Les coûts d’exploitation

Dans un premier temps, il faut mettre en lumière l’inconvénient de la plus faible capacité du matériel, qui doit être compensée par une offre plus importante pour atteindre le débit horaire recherché. Ainsi, pour T6, l’objectif des 3600 places par heure et par sens nécessite 15 passages par heure avec le STE6, contre 12 avec des tramways. L’écart de 3 services par heure se répercute sur les coûts d’investissement (dimensionnement du parc) et d’exploitation (nombre de rames et d’agents en ligne), ainsi que sur la consommation d’énergie, amplifiant la surconsommation liée au roulement sur pneus.

Cette offre supplémentaire réduit la « réserve » avant saturation du système de transport : dit autrement, le tramway plus capacitaire est plus évolutif que le Translohr qui démarre plus proche de son taux de saturation.

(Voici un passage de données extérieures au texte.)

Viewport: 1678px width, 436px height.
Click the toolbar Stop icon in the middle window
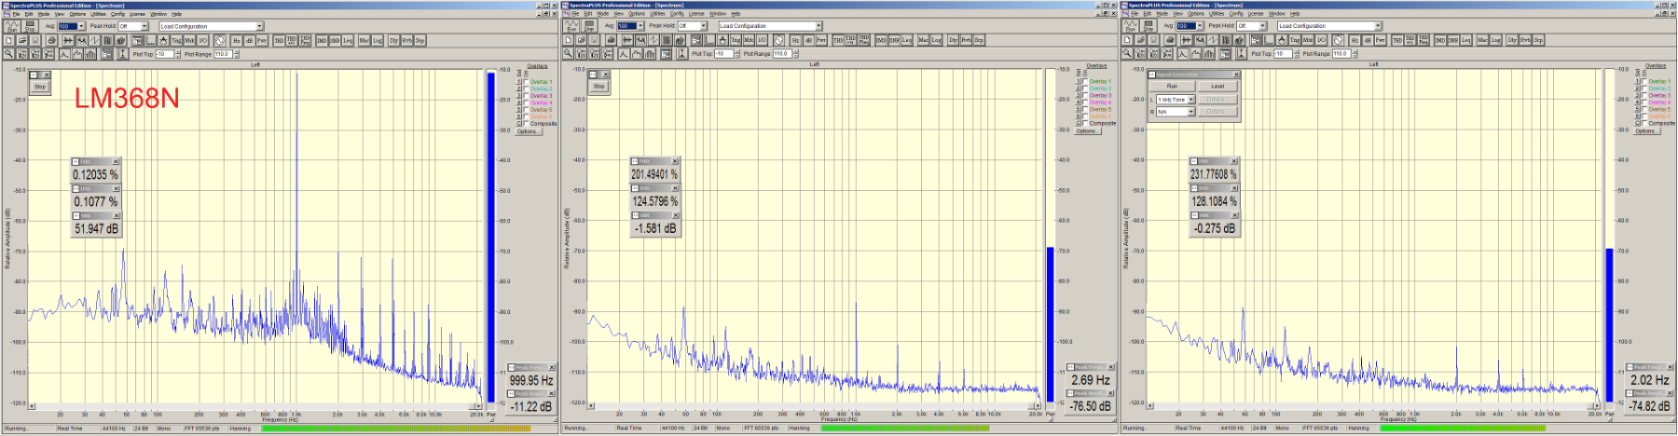pos(589,27)
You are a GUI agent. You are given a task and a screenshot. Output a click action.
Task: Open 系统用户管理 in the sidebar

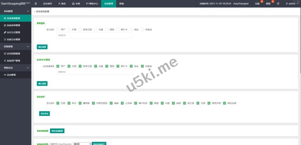point(14,61)
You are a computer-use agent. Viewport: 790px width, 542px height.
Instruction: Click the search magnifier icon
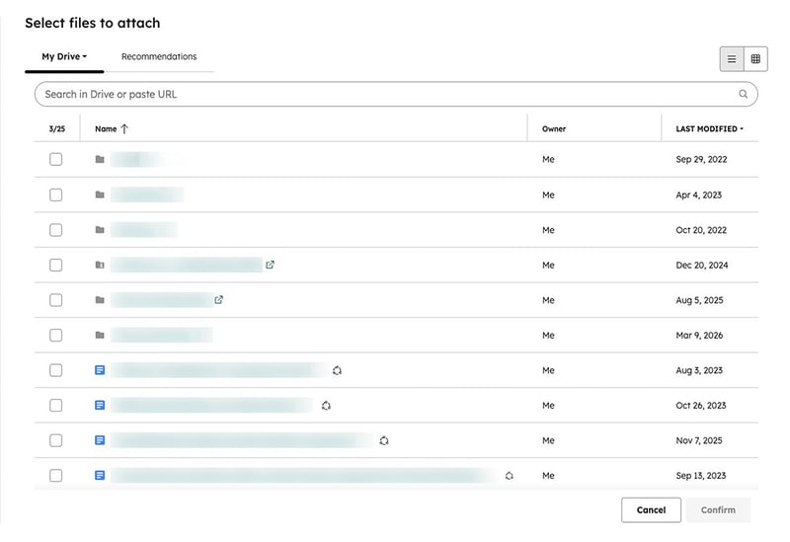(744, 94)
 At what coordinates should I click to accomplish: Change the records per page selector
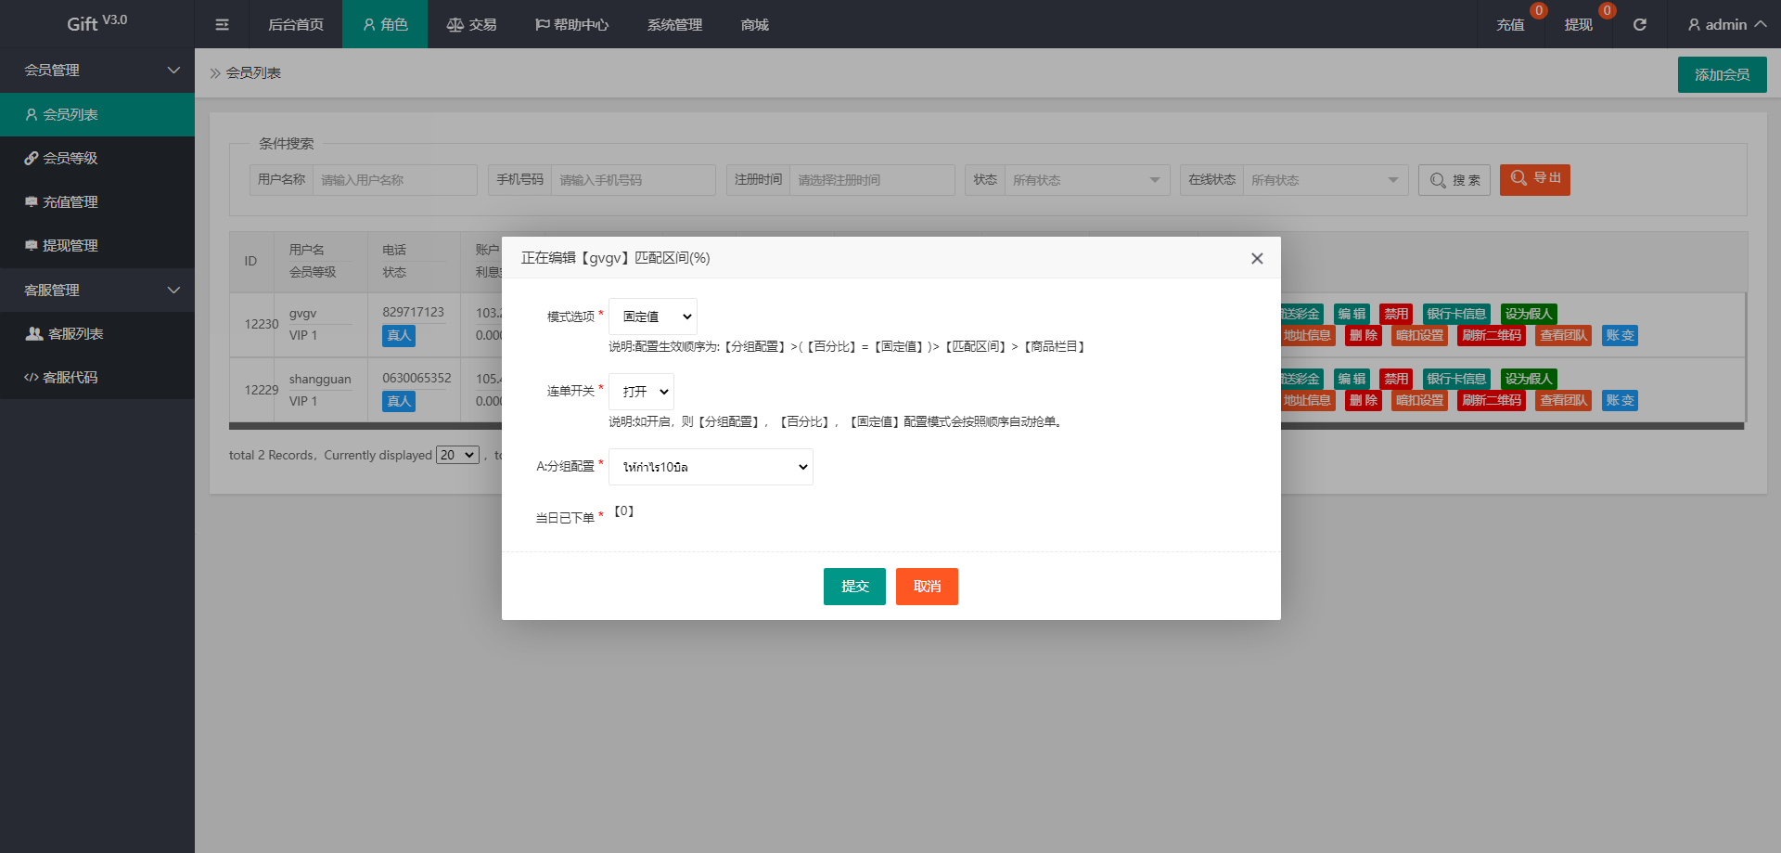tap(457, 455)
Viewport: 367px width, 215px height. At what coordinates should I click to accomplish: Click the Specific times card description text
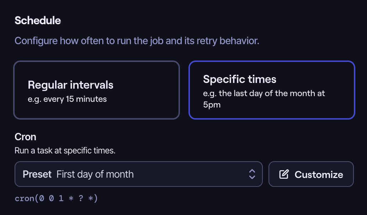pyautogui.click(x=263, y=99)
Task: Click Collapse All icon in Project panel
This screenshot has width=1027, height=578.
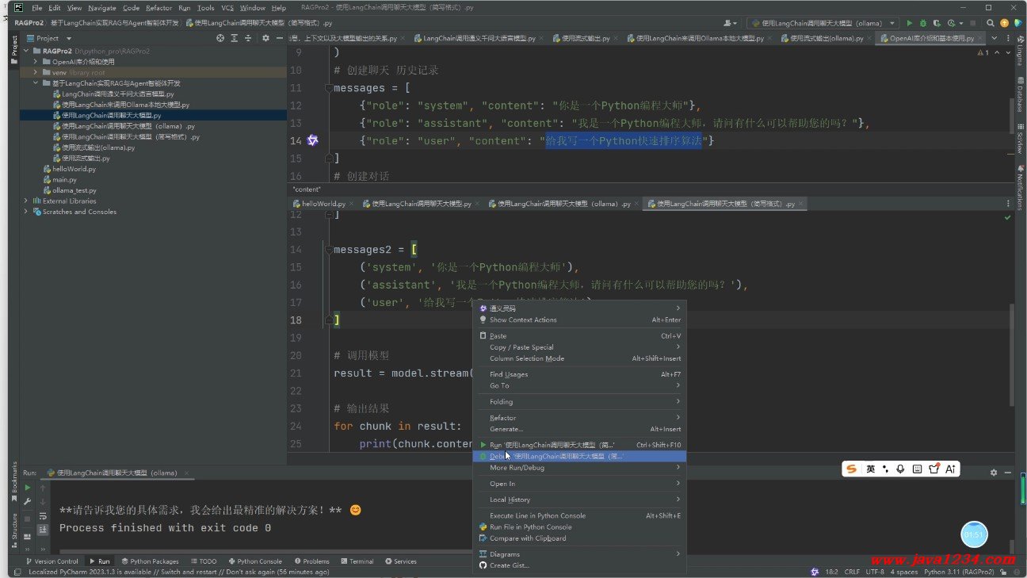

Le dimensionnement plus important du parc de matériel roulant, amplifiant encore l’écart de coût d’investissement : en tramway classique, la ligne n’aurait nécessité que 22 rames à 3,1 M€ contre 28 en STE6 à 5,4 M€, soit un écart de 75,6 M€ sur ce seul poste de dépenses.

Du point de vue de la maintenance, la technique du Translohr impose une maintenance plus fréquente et plus onéreuse : SYSTRA et le Commissariat Général à l’Environnement et au Développement Durable se sont penchés sur les écarts avec le tramway classique. Le premier a évalué à 123 000 € le coût de maintenance du kilomètre d’infrastructures de Translohr et à 1,50 € / véhicule-km celui du matériel roulant, alors que le CGEDD chiffre à environ 0,90 € celui des tramways circulant en France.

En supposant une durée de vie de 40 ans, identique à celle d’un tramway, le surcoût de maintenance serait de 50 M€ pour la seule ligne T6. L’effet de la moindre capacité sur cette même ligne, en termes de kilomètres parcourus, atteint 80 M€ sur 40 ans.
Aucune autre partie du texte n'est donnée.